India and Pakistan each control parts of the contested Himalayan region, but both claim it in full and have gone to war twice over it. If nothing else, the protests put India on notice that it has yet to convince the younger generation of the benefits or justice of its rule in this part of Kashmir.

After nearly two decades of fighting between the Indian army and Kashmiri Muslim militants, some backed by Pakistan, New Delhi has won few hearts and minds here on its side of the divide, where unremitting bloodshed is almost all that many have ever known.

More than 60,000 people have been killed since disaffected groups took up arms in 1989 to press for independence or a merger with Pakistan, according to human rights groups. Civilians have been slain by militants' bombs and grenades; others have been kidnapped, tortured and killed by Indian security forces.

Violence has receded in the last few years amid peace talks between India and Pakistan, but tragedy still scars this land of breathtaking natural beauty, where an estimated half a million Indian troops remain posted, their fatigues and automatic weapons everywhere in evidence.

Here in Srinagar, the summer capital of the Indian state, there is anger at both the militants and the Indian security forces. But much more of it is reserved for the latter.

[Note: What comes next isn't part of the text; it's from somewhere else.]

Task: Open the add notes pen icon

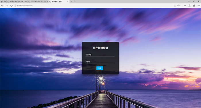Action: pyautogui.click(x=189, y=6)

"We are the children of conflict. That shaped our minds," said Shahid Mohammed Lon, 22. "I've seen people butchered before me by Indian troops. I see that India is not my friend."

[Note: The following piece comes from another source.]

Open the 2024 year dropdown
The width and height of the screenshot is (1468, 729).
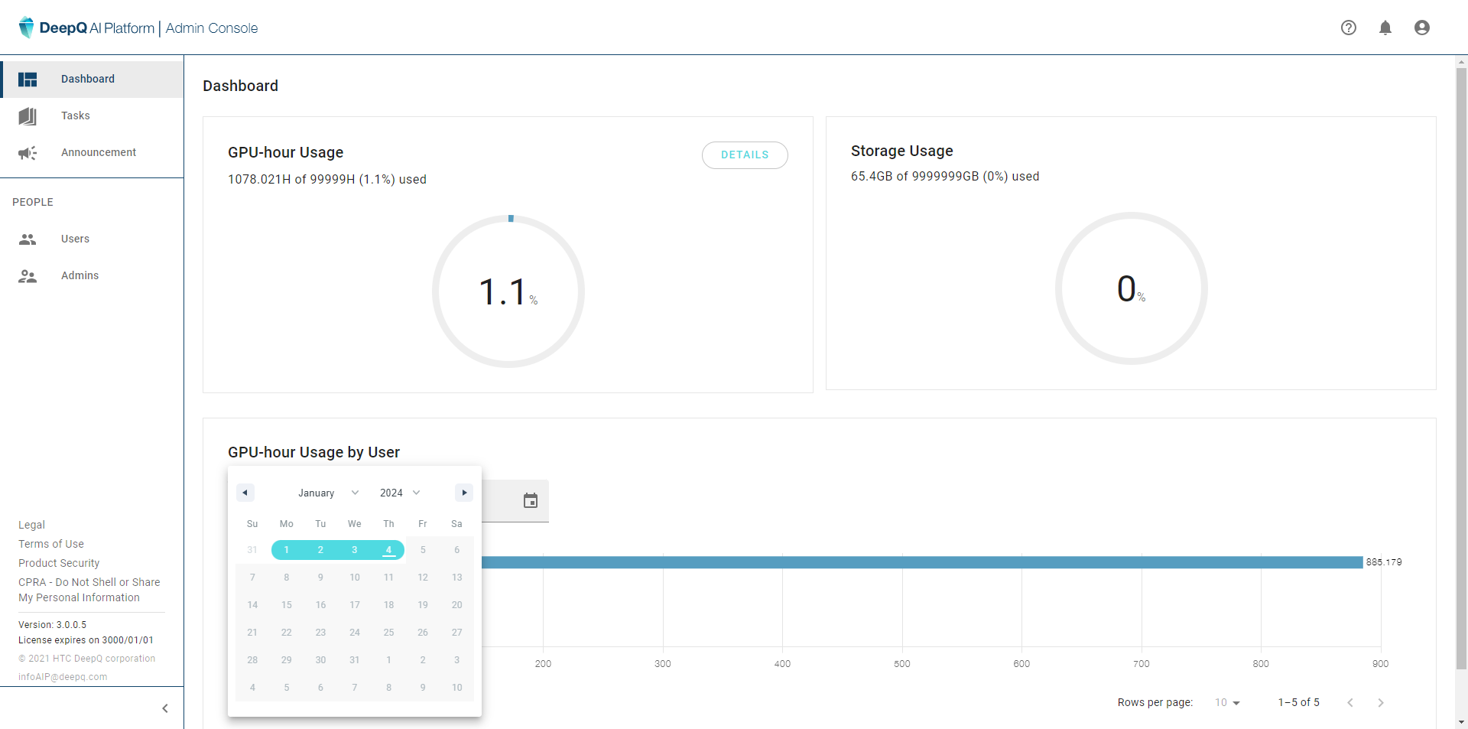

His dormitory mates nodded in agreement as they sat around talking on the leafy campus of the University of Kashmir.

They nodded even more vigorously when Lon, a mass-communications major, explained that, for members of his generation, those slogans of the '90s that demanded unification with Muslim brothers and sisters in Pakistan have given way to shouts for full-blown independence.

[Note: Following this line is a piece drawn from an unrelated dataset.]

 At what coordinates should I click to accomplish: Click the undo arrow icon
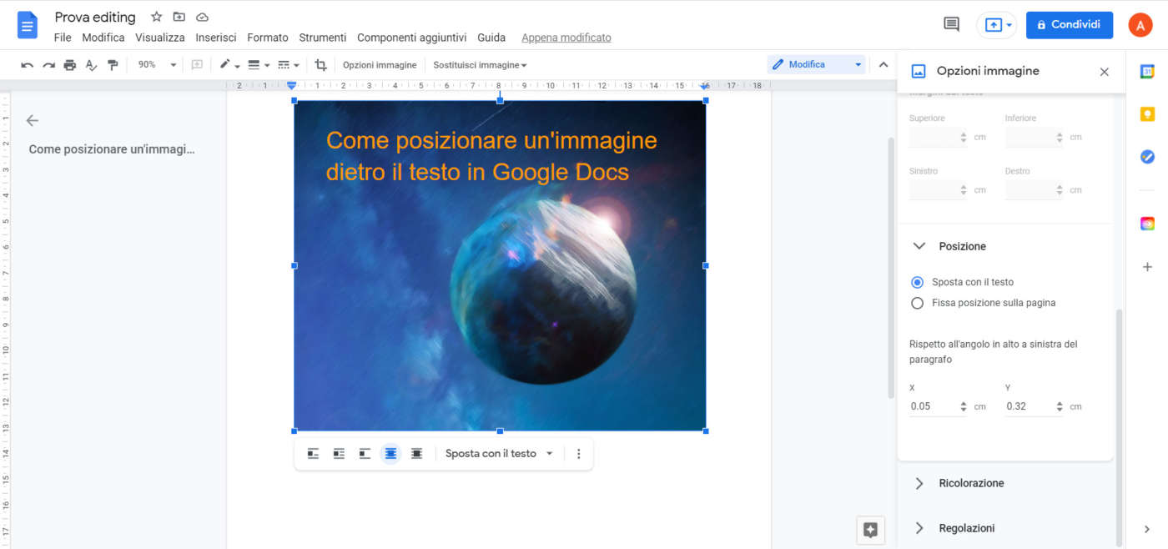pos(27,65)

That is anathema to the leaders of both India and Pakistan. But such a scenario may not be so unacceptable to the Indian and Pakistani public. In a rare survey of attitudes toward Kashmir on either side of the de facto border, a U.S.-based polling firm reported this month that only 35% of Indians and 11% of Pakistanis would oppose independence if the majority of Kashmiris wanted it.

Despite the more peaceful atmosphere these days, it is difficult to find anyone here who is content with the status quo.

"We can't stay in an environment like this. Change is necessary. You cannot stay in an occupied land," said Maroosha Muzaffar, 23.

"It's up to youth to come out and stage protests and change things for themselves," she added. "They have the passion. They have the energy."

The recent land protests were a timely vehicle for channeling that energy. The uproar centered on the state government's decision to transfer 99 acres of land to a Hindu trust that runs a pilgrimage to the Amarnath shrine in southern Kashmir, where a giant ice stalagmite inside a cave is worshiped as a symbol of the god Shiva. Each year, thousands make the pilgrimage during a two-month period in the summer to see the stalagmite as it waxes. The land was to be used for rest stops and other facilities for pilgrims.

To many Kashmiris, for whom land is a highly emotive aspect of local identity, the transfer was too much. Some suspected a government plot to bring more Hindus to Kashmir to dilute its Muslim majority. Environmentalists also opposed the move.

The strength of the ensuing protests, which erupted in mid-June and continued for two weeks, took many aback, including the demonstrators themselves, who turned out in numbers not seen since the 1990s. Hindu activists mounted counter-protests after the government decided July 1 to rescind the land grant.

Ironically, it was the decline in violence and the improving relations between India and Pakistan that, in many ways, made such agitation possible.